Economic Indicators and RBI Policy Outlook
India’s headline retail inflation is projected to ease to 5.02% in February from 5.10% in January, aligning with the Reserve Bank of India’s (RBI) tolerance range of 2-6% for the sixth consecutive month. Despite these figures, economists anticipate that the RBI will maintain the current monetary policy during its April meeting, citing the robust domestic economy and inflation consistently exceeding its 4% target.
Key Data Points Ahead
Investors are closely monitoring India’s and the US Consumer Price Index (CPI) inflation data for February, set to be released on Tuesday. Additionally, India’s Wholesale Price Index (WPI) of Food, Fuel, and Inflation is due on Wednesday, with US Retail Sales data scheduled for Thursday.

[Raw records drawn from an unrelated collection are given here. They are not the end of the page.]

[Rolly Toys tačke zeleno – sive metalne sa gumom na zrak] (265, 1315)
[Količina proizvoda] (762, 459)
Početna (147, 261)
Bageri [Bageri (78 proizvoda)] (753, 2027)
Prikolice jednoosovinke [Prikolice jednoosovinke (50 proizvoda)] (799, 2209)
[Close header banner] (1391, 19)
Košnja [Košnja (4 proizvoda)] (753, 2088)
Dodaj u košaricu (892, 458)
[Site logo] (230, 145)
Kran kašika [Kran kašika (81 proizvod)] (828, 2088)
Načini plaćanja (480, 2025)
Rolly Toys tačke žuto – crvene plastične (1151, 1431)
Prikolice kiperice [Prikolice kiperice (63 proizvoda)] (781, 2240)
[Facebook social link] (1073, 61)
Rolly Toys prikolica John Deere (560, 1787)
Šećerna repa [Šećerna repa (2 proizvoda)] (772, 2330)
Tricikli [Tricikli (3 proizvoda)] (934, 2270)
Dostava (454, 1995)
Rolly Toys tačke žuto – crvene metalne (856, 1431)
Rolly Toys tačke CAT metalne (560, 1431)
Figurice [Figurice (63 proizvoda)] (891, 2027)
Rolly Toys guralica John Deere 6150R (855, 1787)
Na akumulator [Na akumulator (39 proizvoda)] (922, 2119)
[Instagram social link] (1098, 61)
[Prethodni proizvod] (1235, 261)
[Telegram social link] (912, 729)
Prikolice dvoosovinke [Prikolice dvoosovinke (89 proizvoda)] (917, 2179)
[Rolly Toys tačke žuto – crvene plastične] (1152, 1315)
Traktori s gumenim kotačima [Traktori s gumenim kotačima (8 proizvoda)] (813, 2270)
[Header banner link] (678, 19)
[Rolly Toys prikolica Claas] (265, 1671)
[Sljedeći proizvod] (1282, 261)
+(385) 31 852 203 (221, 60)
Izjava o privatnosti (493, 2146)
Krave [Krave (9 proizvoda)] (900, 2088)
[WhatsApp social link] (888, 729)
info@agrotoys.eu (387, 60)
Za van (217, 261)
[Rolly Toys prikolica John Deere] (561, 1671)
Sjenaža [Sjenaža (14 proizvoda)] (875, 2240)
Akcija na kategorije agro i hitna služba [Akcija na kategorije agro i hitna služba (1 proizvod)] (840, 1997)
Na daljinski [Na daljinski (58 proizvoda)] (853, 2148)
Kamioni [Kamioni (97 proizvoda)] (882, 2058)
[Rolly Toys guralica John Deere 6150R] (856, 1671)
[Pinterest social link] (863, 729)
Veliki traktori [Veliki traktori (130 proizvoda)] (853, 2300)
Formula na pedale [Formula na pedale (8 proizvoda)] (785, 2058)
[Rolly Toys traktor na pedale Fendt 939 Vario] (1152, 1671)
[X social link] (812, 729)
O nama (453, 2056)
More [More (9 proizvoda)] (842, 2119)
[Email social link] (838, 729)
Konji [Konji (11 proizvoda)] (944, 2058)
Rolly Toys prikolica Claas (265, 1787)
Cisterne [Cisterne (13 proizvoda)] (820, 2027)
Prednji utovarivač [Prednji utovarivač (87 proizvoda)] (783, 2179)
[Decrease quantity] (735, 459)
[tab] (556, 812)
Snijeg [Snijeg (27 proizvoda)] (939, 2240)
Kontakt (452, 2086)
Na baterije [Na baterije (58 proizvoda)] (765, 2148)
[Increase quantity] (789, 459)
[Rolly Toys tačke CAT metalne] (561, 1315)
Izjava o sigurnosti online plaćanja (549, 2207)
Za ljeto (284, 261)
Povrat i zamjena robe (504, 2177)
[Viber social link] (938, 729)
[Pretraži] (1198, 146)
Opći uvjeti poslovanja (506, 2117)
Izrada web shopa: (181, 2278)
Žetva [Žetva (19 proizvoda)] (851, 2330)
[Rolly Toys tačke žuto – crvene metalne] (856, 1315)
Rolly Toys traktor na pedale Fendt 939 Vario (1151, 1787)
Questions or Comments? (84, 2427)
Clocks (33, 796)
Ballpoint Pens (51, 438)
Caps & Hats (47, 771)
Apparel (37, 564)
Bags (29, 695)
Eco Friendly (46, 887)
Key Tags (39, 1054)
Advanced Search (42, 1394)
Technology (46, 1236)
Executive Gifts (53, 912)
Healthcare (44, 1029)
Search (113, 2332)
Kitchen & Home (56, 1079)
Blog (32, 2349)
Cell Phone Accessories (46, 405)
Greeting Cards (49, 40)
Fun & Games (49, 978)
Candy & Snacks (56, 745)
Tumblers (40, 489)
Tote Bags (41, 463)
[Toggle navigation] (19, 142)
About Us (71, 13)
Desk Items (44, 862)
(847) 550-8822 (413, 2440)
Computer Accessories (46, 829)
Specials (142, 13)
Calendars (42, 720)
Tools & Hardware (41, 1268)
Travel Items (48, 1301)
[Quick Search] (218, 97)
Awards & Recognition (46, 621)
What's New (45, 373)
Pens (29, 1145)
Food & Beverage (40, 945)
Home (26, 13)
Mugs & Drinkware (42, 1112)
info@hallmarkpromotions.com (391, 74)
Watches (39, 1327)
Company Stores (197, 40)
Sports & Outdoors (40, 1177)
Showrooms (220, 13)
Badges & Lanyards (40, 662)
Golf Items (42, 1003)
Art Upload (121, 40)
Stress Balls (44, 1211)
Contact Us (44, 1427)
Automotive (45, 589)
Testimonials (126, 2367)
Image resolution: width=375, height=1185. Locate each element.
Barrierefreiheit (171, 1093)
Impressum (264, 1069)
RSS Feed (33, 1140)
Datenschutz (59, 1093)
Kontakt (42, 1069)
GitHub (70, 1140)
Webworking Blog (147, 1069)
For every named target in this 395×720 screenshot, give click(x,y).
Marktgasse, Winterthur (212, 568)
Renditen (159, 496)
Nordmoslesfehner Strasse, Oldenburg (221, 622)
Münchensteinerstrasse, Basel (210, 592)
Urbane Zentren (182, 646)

Geopolitical Factors and Foreign Reserves
The Indian Rupee remains vulnerable to high inflation and geopolitical risks. India’s foreign reserves saw a notable increase of $6.55 billion, reaching $625.626 billion in the week ending March 1, according to the RBI. Piyush Goyal, India’s Commerce and Industry Minister, highlighted the growing interest from developed and developing countries in trading with the Indian currency to reduce transaction costs.
Economic Growth and Global Perspectives
India Ratings and Research (Ind-Ra) forecasts that the Indian economy will transition to an upper-middle-income country by FY36, aiming to reach the $15 trillion mark by FY47. Meanwhile, Federal Reserve Chair Jerome Powell expressed confidence in the health of the US economy, stating that policymakers are approaching a point where they may consider cutting rates.
Technical Analysis and Outlook
Technically, the Indian Rupee (USD/INR) remains within a descending trend channel, confined between 82.60 and 83.15 since December 8, 2023. The short-term outlook is negative, supported by the pair trading below the 100-day Exponential Moving Average (EMA) and the 14-day Relative Strength Index (RSI) below the 50.0 midline.
Key support is identified at the lower limit of the descending trend channel at 82.60, with potential further declines to 82.45 and 82.25 upon a breakout. Conversely, resistance lies at the 83.00 mark, featuring the 100-day EMA, and further upside barriers at 83.15 and 84.00 in the event of a bullish breakout.
Investors and traders will be closely monitoring these technical indicators alongside economic data releases for potential shifts in the USD/INR exchange rate in the coming days.